Oltre cinquanta militari, con il supporto dell’elicottero del Nucleo di Roma Urbe, sono entrati in azione tra Frosinone, Alatri, Veroli e Ferentino eseguendo undici misure cautelari emesse dal Gip del Tribunale di Frosinone su richiesta della Procura. L’indagine, durata circa un anno, ha ricostruito l’attività di un gruppo ritenuto stabilmente dedito allo spaccio di cocaina, crack e hashish, organizzato anche attraverso legami familiari.

La palazzina Ater blindata per lo spaccio

Il cuore dell’attività, secondo quanto ricostruito dagli investigatori, era un appartamento di edilizia popolare in via Po – da qui il nome dell’operazione -, occupato abusivamente e trasformato in una vera e propria centrale della droga. La base era protetta da un articolato sistema di sicurezza: telecamere a circuito chiuso, grate all’ingresso e continui accorgimenti per impedire l’identificazione degli addetti allo spaccio, che spesso indossavano passamontagna o mascherine.

Lo spaccio non si fermava praticamente mai. L’appartamento rimaneva operativo nell’arco delle ventiquattro ore grazie a una turnazione degli incaricati. Nel corso della giornata la droga veniva continuamente rifornita, mentre gli incassi erano ritirati più volte e trasferiti altrove per evitare eventuali sequestri in caso di controlli delle forze dell’ordine.

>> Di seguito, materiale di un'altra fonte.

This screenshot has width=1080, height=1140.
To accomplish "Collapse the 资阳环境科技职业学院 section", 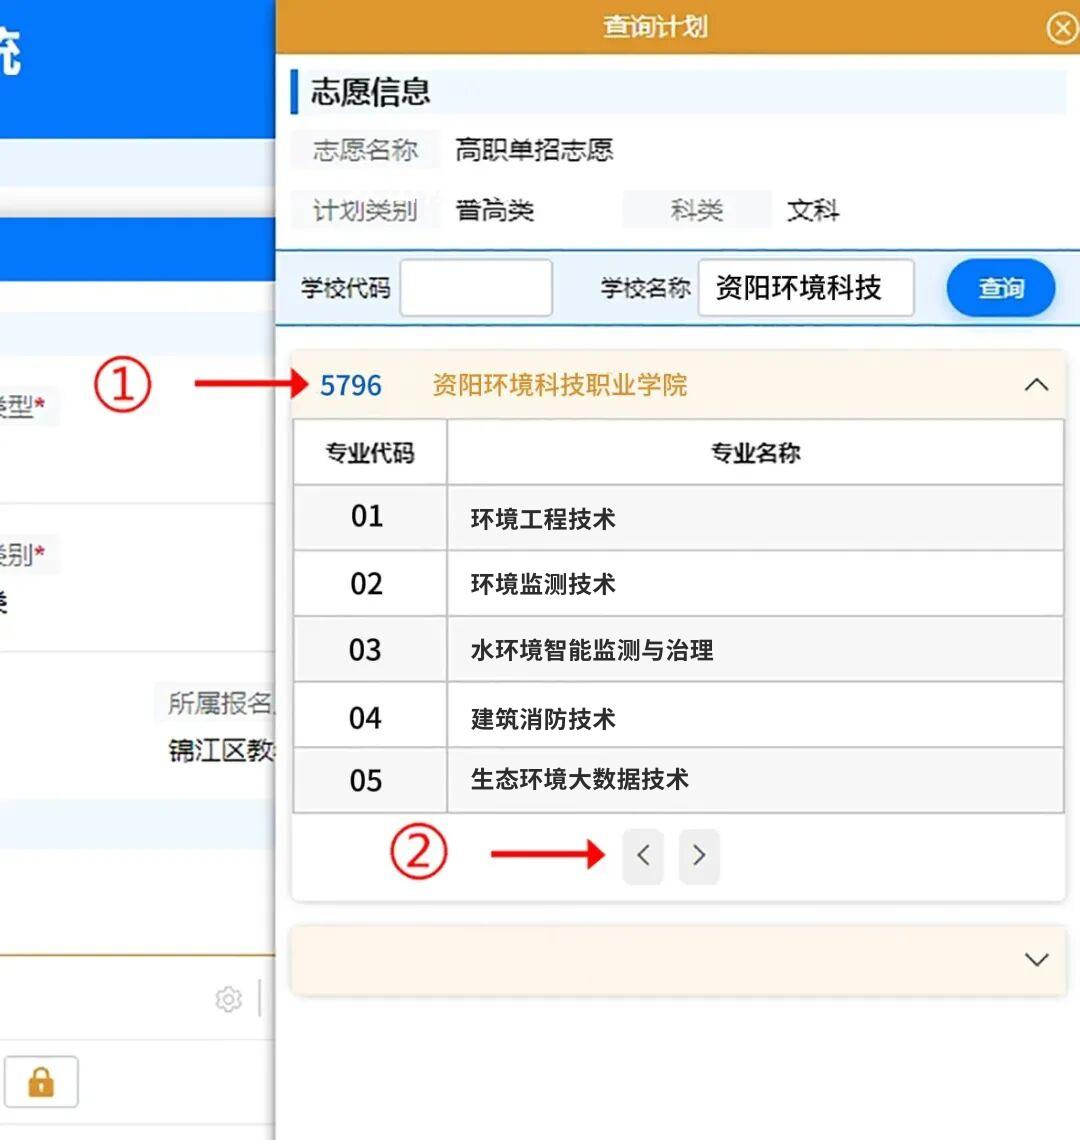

Nel corso delle indagini i Carabinieri hanno sequestrato diverse quantità di sostanza stupefacente. Le misure cautelari hanno interessato 11 persone: per 2 – Salvatore Pizzone e Matteo Liburdi – è stata disposta la custodia cautelare in carcere, per altri 2 – Alex Villani e Mirko Caperna – gli arresti domiciliari con dispositivi elettronici di controllo, per 1 il divieto di dimora nel comune di Frosinone, per 2 l’obbligo di dimora rispettivamente nei comuni di Frosinone e Ferentino, per 4 l’obbligo di presentazione alla p.g.; nel provvedimento notificato agli indagati vengono contestate plurime condotte delittuose, tutte finalizzate alla illecita commercializzazione al dettaglio di sostanze stupefacenti del tipo cocaina, crack ed hashish.

Al termine dell’attività investigativa l’alloggio è stato sgomberato e restituito all’Ater, che ha potuto assegnarlo a una famiglia in condizioni di fragilità sociale.